§ **Work required**: Where a line of the data holds the word "image", copy that line.

Stored dataset items:
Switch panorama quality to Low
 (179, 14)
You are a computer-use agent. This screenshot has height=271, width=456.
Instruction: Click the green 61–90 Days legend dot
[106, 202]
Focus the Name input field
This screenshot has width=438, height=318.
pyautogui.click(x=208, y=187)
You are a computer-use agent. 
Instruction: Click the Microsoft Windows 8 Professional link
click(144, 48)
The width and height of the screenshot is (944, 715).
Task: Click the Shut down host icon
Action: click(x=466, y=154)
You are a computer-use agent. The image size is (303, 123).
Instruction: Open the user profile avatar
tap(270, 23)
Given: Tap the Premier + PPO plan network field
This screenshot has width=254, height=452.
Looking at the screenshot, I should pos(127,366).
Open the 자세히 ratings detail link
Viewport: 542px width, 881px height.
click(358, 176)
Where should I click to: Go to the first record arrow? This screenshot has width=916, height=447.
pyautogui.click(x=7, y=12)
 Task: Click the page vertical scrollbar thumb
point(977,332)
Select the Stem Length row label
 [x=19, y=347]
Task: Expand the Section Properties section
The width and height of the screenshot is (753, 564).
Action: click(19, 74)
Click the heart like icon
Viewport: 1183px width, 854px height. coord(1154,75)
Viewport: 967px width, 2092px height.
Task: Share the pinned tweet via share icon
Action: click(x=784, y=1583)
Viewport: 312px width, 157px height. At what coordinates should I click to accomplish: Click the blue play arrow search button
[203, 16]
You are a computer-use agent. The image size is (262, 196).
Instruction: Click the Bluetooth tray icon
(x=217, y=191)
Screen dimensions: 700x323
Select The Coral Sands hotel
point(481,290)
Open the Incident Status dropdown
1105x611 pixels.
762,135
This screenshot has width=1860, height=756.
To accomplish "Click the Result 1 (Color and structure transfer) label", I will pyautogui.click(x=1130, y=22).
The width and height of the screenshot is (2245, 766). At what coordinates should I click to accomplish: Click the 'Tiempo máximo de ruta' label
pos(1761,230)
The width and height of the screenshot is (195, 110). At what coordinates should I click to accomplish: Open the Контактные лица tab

§ **Result of the task**:
You are a computer-use agent. The image size is (303, 123).
You are a computer-use agent. The image size is (262, 196).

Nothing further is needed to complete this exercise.